Selon Libération, le second long-métrage de Manuela Martelli, intitulé « Dégel », s’impose comme l’un des films les plus remarqués du moment au Chili. Haletant mais parfois timide, ce récit explore la fascination d’une jeune fille pour une championne de ski disparue dans le Chili de l’après-dictature.
Ce qu'il faut retenir
- Réalisatrice : Manuela Martelli signe son deuxième long-métrage avec « Dégel ».
- Thème central : L’histoire suit une fillette obsédée par le destin d’une skieuse disparue pendant la période post-dictature au Chili.
- Contexte historique : Le film s’inscrit dans une réflexion sur les disparitions et les traumatismes liés à la dictature chilienne.
- Réception critique : Le long-métrage est salué pour son approche à la fois intense et discrète.

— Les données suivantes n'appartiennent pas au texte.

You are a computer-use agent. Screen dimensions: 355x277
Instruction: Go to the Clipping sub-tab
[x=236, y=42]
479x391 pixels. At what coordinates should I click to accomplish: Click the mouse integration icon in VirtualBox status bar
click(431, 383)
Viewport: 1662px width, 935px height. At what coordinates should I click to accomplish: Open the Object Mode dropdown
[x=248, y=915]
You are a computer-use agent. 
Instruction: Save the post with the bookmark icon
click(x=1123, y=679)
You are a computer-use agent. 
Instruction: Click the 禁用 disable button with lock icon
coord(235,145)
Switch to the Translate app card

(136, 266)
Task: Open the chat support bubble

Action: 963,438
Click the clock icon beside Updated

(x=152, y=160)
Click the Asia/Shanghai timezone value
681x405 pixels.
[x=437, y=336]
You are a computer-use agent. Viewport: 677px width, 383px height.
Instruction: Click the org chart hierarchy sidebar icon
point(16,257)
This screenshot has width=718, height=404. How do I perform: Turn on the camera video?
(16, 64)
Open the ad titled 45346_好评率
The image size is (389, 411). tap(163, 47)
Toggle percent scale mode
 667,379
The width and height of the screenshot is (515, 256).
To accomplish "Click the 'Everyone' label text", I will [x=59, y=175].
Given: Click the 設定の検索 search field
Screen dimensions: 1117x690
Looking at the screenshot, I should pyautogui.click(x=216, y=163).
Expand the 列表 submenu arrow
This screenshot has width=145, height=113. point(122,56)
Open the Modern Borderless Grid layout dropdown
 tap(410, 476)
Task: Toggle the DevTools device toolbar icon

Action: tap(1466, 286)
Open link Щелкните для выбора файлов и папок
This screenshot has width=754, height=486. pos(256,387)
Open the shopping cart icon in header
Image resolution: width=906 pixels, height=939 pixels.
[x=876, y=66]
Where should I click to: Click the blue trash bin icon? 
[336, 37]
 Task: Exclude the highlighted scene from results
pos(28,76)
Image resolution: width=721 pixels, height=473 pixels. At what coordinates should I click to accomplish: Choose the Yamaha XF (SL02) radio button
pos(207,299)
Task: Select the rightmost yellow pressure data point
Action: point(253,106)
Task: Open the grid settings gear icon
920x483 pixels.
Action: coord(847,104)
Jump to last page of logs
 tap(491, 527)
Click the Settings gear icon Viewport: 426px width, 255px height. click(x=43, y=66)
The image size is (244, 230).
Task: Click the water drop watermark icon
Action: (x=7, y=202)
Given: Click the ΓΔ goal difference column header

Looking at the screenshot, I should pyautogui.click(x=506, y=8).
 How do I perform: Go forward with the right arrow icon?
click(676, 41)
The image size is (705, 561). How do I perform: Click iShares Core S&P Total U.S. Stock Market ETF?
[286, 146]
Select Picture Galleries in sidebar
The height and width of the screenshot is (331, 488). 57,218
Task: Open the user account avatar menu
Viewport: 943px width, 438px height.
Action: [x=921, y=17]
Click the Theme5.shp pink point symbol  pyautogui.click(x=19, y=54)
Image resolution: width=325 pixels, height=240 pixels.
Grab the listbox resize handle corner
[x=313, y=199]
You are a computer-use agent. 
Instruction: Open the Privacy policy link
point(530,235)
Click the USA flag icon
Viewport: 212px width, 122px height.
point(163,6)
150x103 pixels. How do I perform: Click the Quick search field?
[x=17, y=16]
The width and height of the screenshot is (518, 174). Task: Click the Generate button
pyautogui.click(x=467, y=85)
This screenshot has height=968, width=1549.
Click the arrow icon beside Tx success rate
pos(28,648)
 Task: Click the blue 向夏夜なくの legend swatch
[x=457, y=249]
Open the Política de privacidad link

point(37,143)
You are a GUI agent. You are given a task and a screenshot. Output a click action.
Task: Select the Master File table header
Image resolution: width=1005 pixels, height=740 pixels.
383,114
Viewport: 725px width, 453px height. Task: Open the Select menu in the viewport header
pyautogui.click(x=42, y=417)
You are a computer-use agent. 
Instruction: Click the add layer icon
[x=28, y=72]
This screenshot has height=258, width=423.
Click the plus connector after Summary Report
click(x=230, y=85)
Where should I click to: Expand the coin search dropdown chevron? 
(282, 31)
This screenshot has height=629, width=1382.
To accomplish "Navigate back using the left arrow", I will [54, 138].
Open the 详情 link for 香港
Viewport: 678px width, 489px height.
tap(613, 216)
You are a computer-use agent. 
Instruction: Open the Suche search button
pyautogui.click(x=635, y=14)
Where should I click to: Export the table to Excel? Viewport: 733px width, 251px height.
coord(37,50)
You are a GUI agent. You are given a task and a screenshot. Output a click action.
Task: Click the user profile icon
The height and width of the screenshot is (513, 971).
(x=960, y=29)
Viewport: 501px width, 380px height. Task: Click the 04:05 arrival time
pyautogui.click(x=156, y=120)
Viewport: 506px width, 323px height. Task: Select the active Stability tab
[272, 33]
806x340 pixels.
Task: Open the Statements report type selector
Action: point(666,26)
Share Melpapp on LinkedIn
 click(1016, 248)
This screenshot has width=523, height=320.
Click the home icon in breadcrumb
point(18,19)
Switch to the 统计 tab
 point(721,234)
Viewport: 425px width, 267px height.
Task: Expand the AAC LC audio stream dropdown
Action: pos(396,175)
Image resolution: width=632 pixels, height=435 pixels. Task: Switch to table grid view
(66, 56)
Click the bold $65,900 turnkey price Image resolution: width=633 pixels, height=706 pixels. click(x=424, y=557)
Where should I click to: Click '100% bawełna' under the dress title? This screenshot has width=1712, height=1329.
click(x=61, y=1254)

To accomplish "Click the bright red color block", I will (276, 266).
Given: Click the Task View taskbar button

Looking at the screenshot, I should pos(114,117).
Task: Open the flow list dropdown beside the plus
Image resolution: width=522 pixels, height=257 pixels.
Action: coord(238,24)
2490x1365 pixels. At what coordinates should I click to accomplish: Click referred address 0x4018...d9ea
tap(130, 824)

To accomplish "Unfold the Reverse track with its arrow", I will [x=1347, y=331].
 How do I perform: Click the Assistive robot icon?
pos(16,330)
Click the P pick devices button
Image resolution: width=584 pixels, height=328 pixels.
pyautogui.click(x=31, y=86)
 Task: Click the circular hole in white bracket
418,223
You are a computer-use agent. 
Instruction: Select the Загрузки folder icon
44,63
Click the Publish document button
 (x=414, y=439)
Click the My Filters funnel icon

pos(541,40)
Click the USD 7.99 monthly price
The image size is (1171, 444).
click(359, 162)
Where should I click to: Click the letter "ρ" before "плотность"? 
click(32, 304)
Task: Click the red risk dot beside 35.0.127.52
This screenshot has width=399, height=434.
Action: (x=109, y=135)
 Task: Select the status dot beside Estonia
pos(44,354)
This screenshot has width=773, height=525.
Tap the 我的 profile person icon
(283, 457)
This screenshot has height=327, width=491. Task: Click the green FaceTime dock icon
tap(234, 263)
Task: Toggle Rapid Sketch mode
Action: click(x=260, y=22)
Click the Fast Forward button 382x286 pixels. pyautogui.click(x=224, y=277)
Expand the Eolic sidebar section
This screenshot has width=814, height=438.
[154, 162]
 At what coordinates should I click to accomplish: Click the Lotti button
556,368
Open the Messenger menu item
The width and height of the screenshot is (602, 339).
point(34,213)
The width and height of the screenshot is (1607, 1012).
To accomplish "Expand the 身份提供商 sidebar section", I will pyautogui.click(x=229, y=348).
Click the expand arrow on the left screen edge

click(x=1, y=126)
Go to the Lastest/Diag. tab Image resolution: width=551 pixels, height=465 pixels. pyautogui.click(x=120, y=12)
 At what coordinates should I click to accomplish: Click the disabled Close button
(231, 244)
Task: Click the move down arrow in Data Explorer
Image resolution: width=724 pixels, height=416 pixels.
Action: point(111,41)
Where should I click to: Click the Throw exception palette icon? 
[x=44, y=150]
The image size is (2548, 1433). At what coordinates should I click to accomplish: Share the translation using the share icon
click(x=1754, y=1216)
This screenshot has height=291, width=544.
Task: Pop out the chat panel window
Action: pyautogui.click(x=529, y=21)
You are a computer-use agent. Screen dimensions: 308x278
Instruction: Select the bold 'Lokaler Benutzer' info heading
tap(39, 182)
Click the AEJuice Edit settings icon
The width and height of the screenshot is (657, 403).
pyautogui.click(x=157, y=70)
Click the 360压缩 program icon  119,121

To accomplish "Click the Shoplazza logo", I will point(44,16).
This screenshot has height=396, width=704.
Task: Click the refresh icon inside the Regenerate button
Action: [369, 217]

Un récit ancré dans l’histoire chilienne
« Dégel » se déroule dans un Chili encore marqué par les séquelles de la dictature militaire, une période qui s’étend de 1973 à 1990. Selon nos confrères de Libération, le film suit une fillette dont l’obsession pour une championne de ski disparue devient le fil conducteur d’une intrigue où se mêlent mystère et quête identitaire. Le choix de ce sujet n’est pas anodin : il reflète les nombreuses disparitions qui ont jalonné cette époque trouble.
Manuela Martelli, déjà connue pour son premier long-métrage « La Once » (2022), confirme avec « Dégel » son talent pour dépeindre des émotions complexes à travers des personnages en quête de sens. Le film s’attache à explorer la manière dont les traumatismes collectifs peuvent se transmettre aux générations suivantes, à travers le regard d’une enfant.
Une narration entre tension et retenue
Si « Dégel » captive par son intensité, il n’en reste pas moins un film mesuré, où la retenue domine parfois le rythme haletant. Comme le rapporte Libération, certaines scènes peinent à trouver leur équilibre entre suspense et sobriété, offrant un résultat qui divise autant qu’il séduit. Cette dualité, assumée par la réalisatrice, contribue à en faire un film exigeant, loin des codes du cinéma commercial.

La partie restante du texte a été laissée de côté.